Well, two things stop a train from reaching very high speeds: friction and air-resistance. Maglev trains float, about one inch, from the track which means there is no friction to resist the train’s motion.
Now, say you could remove the air-resistance by having the trains operate in a vacuum tube. There would be no air-resistance at all and no friction either. This means that the trains could accelerate faster and faster reaching speeds of around 5000 mph.
A tunnel offers the perfect opportunity to have a maglev train operate in a vacuum and a project as huge at a transatlantic tunnel would almost certainly want to implement this groundbreaking technology. Traveling at 5000 mph from New York, you would reach London in 54 minutes.
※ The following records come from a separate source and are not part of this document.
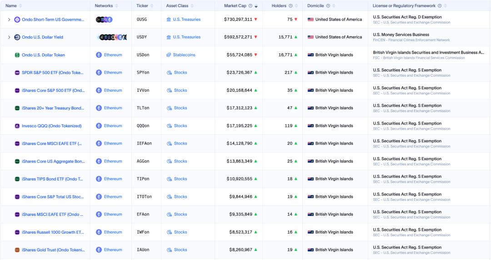Click the Ondo U.S. Dollar Token logo
The height and width of the screenshot is (260, 491).
point(17,55)
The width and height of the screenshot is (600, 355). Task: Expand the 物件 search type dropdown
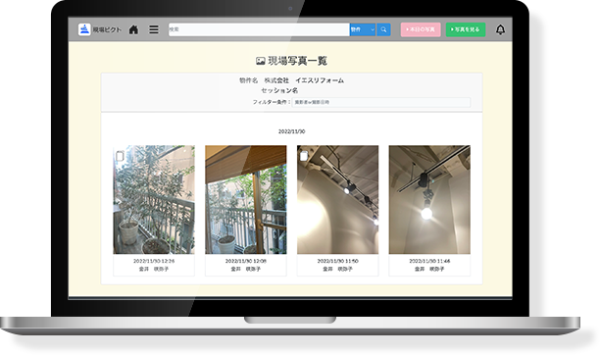[363, 29]
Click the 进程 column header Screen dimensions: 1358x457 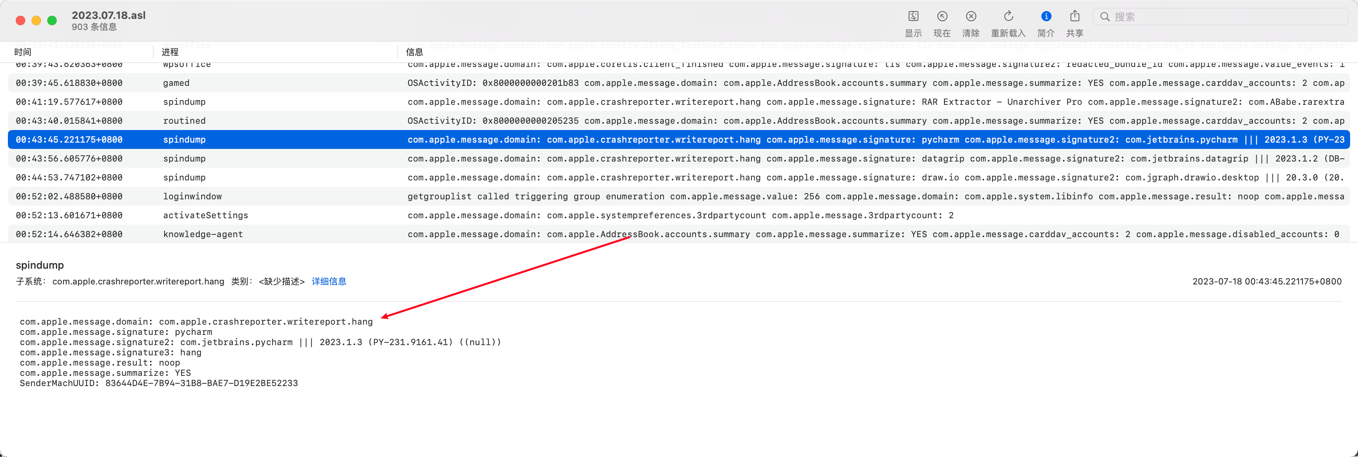point(169,52)
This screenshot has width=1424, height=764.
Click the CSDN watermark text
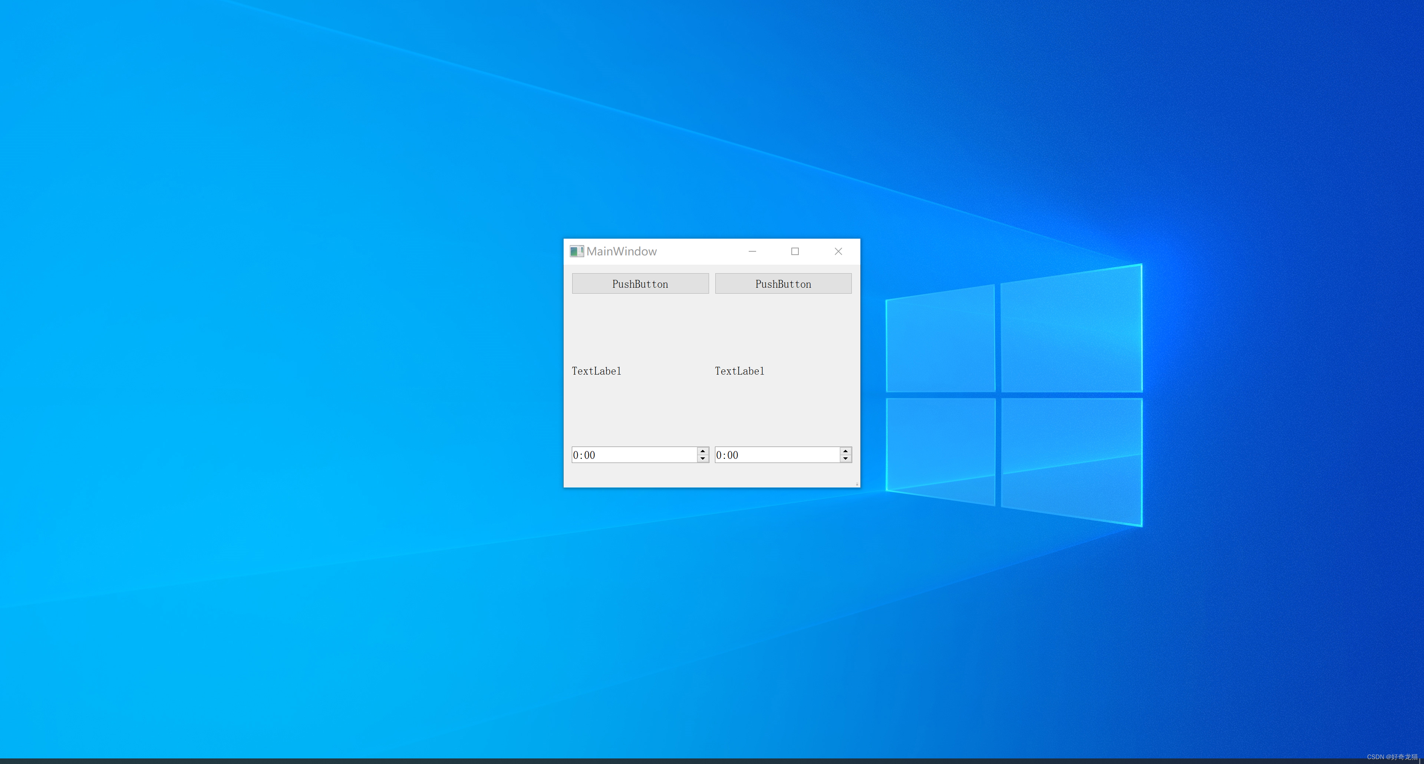(1392, 757)
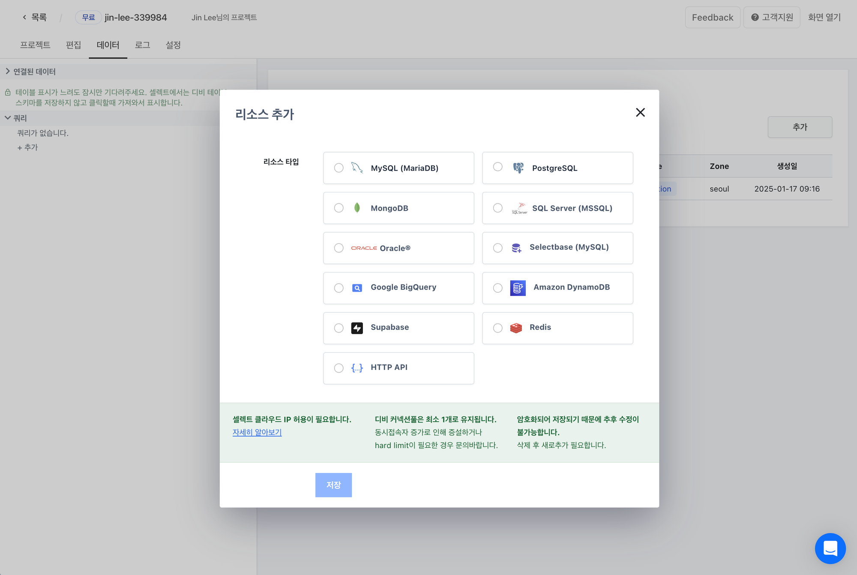Image resolution: width=857 pixels, height=575 pixels.
Task: Click the Google BigQuery icon
Action: [x=357, y=288]
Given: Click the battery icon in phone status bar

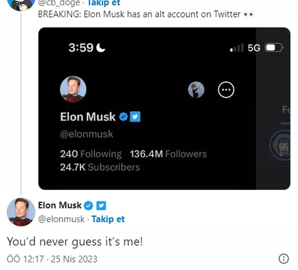Looking at the screenshot, I should (x=275, y=48).
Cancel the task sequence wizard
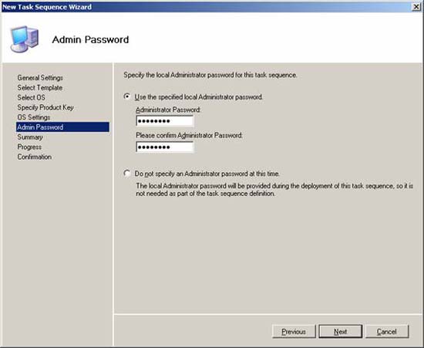This screenshot has width=424, height=348. (387, 332)
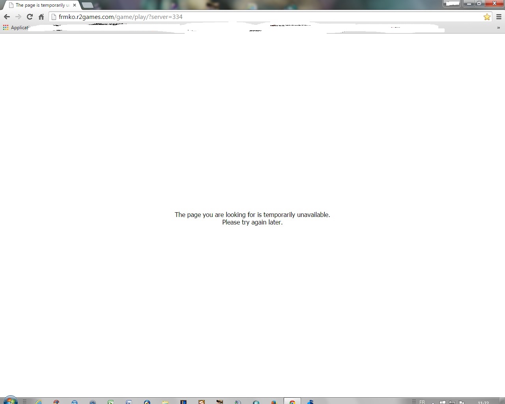Image resolution: width=505 pixels, height=404 pixels.
Task: Click the taskbar clock
Action: pos(483,402)
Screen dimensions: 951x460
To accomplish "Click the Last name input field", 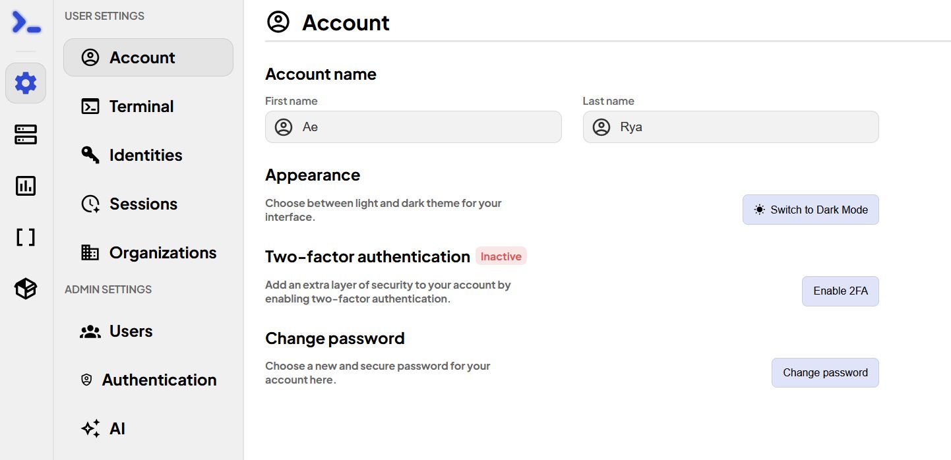I will point(731,127).
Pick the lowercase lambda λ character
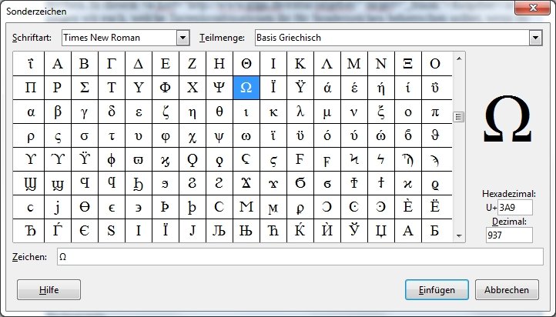This screenshot has width=556, height=317. click(x=300, y=112)
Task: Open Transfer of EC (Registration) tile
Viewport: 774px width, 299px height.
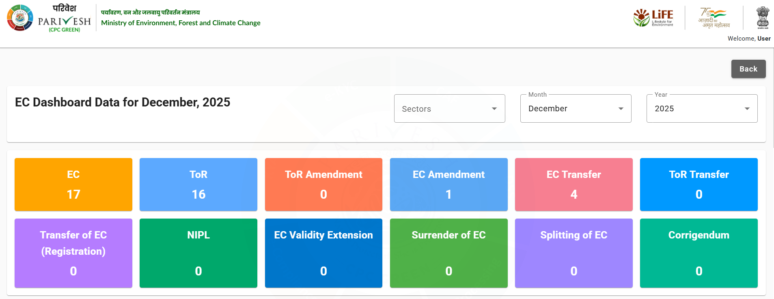Action: tap(73, 253)
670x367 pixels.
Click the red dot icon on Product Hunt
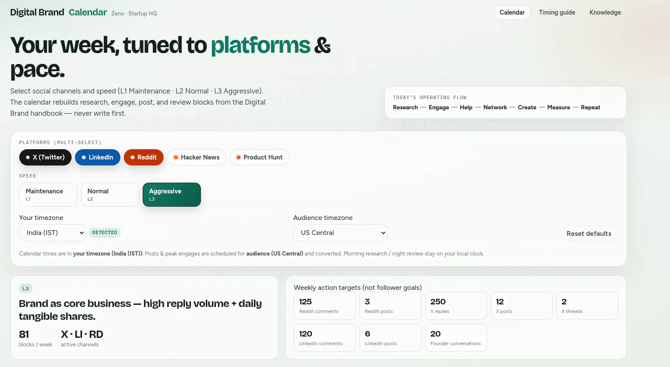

However, the engineering challenge of constructing a vacuum tunnel across the Atlantic Ocean is staggering and most experts believe it is impossible. For instance it would take enough concrete and steel to build a 10 storey building to construct just one section of the tunnel. And you would need about 50,000 separate sections.
What’s more, is each section would have to be held perfectly in place and linked up to an impressive GPS system to make sure they remained in exact alignment. To remove all the air and create a vacuum, you would need 100 jet engines, working 24 hours per day for two weeks just to suck all the air out.
But these are mere irritancies compared to the massive problem of finding the one billion tones of steel needed to build the tunnel – that’s as much as all the world’s steel mills produce in a year.
It would take 100 years to build such a tunnel at a cost of $12 trillion which is about 15% of the GDP of the entire world. Other tunnels such as the Channel Tunnel which links England and France and the Japanese Seikan Tunnel struggle to make a profit and cost 0.003% of that.
So it is not surprising that no-one in the world is seriously considering the project which remains in the realms of science fiction.